Thursday, 6 December 2012

The First Biography of Bishop Budka

Bishop Budka, Fathers Jean and Bala.
Sifton, January 1913

In such a situation the responsibility before God and history is great.
– Budka to Cardinal Sincero, 14 January 1928

One-hundred years ago, on Friday, 6 December 1912, Bishop Nykyta Budka arrived in Canada.  He and his two priest companions, Lev Sembratovych and Yosyf Bala, had boarded the Canadian Pacific ship Empress of Britain at Liverpool, England, on 29 November and after a rough Atlantic crossing the ship docked at the port of Halifax, Nova Scotia, one week later.  

Only a few months before, in August, the Empress of Britain had been forced to return to port after colliding with a cargo vessel, and the Titanic had sunk off the coast of Newfoundland in April 1912.  Neither Budka nor Bala had ever travelled on an ocean liner and both became very sea-sick during the crossing. The experienced Sembratovych had been across the ocean several times, having served as a missionary in the United States and Canada since 1907.  He was the nephew of two Ukrainian Catholic metropolitans, Yosyf (1821–1900) and Sylvester (1836–1898), the latter having been made a cardinal in 1895.  Father Lev was acting as a guide and advisor to the new bishop whereas the recently-ordained Bala had accepted Budka's invitation to be his secretary.

Sembratovych and Budka,
Kolomya 1912
On Saturday, 7 December the Empress of Britain continued on to St. John, New Brunswick, where Budka and his companions disembarked.  They continued on to Montreal and celebrated their First Divine Liturgy on Canadian soil on Sunday, 8 December.  Bala went on to Winnipeg to prepare for the bishop's enthronement while Budka and Sembratovych visited Canadian church and civil dignitaries in Ottawa and Toronto.  They arrived in Winnipeg on 19 December, the feast of St. Nicholas the Wonderworker according to the Julian Calendar. Three days later, on Sunday, 22 December 1912, Bishop Budka was enthroned at St. Nicholas Ukrainian Catholic Church.

After only three months in Canada, in March 1913, Budka sent Sembratovych back to Austrian Galicia (western Ukraine) to recruit priests to serve in Canada.  A year later, in January 1914, Bala asked to return to his homeland in order to enter the religious life as a Redemptorist.  Bishop Budka reluctantly gave Bala permission to do so on condition that he would return to Canada upon completion of his noviciate training.  However, when the First World War broke out in August 1914, neither Bala nor Sembratovych were in a position to leave Austria-Hungary, let alone come to Canada, a country with which this Empire was at war. Following the War Father Sembratovych returned to serve in the United States, and Father Bala kept his promise and, returned to Canada to served in the Eastern-Rite Redemptorist missions.

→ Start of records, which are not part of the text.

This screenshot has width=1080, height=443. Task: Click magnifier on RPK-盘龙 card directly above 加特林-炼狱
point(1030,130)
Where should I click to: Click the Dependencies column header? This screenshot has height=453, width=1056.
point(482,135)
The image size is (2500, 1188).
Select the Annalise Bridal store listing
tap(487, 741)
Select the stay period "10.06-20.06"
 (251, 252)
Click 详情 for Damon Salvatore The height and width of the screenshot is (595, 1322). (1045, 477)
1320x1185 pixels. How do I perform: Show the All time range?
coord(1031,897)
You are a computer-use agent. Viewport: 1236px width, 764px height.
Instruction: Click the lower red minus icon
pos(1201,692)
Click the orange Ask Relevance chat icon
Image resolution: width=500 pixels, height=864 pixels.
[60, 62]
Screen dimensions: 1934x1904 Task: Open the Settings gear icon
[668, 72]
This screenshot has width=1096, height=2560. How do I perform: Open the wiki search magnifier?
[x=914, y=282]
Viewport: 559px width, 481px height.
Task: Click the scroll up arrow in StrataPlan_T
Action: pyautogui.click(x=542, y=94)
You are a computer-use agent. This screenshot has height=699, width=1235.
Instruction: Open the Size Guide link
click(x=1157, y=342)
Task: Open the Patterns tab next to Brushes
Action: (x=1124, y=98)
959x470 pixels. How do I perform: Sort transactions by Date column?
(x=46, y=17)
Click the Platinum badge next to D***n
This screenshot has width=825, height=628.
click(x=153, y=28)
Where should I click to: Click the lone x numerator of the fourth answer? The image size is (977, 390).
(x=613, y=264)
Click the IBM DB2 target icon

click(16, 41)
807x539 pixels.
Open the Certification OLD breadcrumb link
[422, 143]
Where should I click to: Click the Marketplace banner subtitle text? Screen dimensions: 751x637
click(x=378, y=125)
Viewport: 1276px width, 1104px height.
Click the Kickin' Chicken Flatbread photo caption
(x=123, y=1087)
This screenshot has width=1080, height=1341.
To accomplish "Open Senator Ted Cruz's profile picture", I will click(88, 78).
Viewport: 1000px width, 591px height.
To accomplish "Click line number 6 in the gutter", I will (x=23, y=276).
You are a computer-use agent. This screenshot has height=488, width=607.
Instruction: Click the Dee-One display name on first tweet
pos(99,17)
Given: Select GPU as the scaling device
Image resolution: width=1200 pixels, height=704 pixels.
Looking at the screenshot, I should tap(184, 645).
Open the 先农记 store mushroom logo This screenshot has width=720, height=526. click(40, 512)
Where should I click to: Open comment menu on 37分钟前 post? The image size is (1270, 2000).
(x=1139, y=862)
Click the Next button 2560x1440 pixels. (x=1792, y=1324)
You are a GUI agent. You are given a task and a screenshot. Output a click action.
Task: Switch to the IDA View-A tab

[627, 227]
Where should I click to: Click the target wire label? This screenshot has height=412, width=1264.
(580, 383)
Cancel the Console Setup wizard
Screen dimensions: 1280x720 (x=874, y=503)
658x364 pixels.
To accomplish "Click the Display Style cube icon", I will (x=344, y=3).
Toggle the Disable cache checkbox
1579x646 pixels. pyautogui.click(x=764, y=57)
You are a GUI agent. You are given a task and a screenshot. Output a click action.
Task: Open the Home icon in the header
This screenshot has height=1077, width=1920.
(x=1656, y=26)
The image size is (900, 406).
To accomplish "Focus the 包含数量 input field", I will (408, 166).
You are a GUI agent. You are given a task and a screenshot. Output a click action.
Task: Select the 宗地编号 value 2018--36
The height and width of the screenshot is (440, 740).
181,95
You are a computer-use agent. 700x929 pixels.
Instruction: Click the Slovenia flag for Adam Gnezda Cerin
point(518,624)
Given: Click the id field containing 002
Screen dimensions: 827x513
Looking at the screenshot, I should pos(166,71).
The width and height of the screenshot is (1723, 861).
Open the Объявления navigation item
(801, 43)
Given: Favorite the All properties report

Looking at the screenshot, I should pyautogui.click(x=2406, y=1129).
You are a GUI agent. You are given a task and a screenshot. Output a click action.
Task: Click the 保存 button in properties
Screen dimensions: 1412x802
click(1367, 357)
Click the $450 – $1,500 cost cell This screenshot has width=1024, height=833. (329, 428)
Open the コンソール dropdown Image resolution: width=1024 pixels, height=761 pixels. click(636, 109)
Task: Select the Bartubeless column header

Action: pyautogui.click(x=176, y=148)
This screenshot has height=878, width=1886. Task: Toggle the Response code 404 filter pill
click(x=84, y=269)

After Bishop Budka's return to Ukraine in 1929 he was somewhat forgotten in Canada. Father Yosyf Bala, however, had not forgotten him. As works began to appear describing the bishop in a negative light, Canadian Ukrainian Catholics decided to tell another side of the story of their first hierarch. And who better to tell it than the only living eyewitness to the beginning of that mission, Budka's first secretary. In 1952 Bala published the first biography of Nykyta Budka entitled Перший Український Єпископ Канади Кир Никита Будка: В сороклітній ювілей оснування українсько-католицької ієрерхії в Канаді (The First Ukrainian Bishop of Canada Kyr Nykyta Budka: on the Fourtieth Anniversary of the Founding of the Ukrainian-Catholic Hierarchy in Canada).  This book is now available online.  In his biography Bala described their sea crossing, their arrival in Canada, and the many challenges of their first year of missionary labour among the Ukrainian immigrants. 

Until  now Bala's work, a mixture of hagiography and history, had remained the only biography of Bishop  Budka. In 1991 the Bishop Budka Council of the Knights of Columbus in Regina, Saskatchewan, released Bala's work in English (with other articles) in a volume entitled Pioneer Bishop: The Story of Bishop Nicetas Budka’s fifteen years in Canada.

A comprehensive historical biography is soon to be released by the Eparchy of Edmonton and Metropolitan Andrey Sheptytsky Institute.  It's title is God's Martyr, History's Witness: Blessed Nykyta Budka, the first Ukrainian Greek-Catholic Bishop of Canada.

Responsabilitas coram Deo et historia est in tali situatione magna.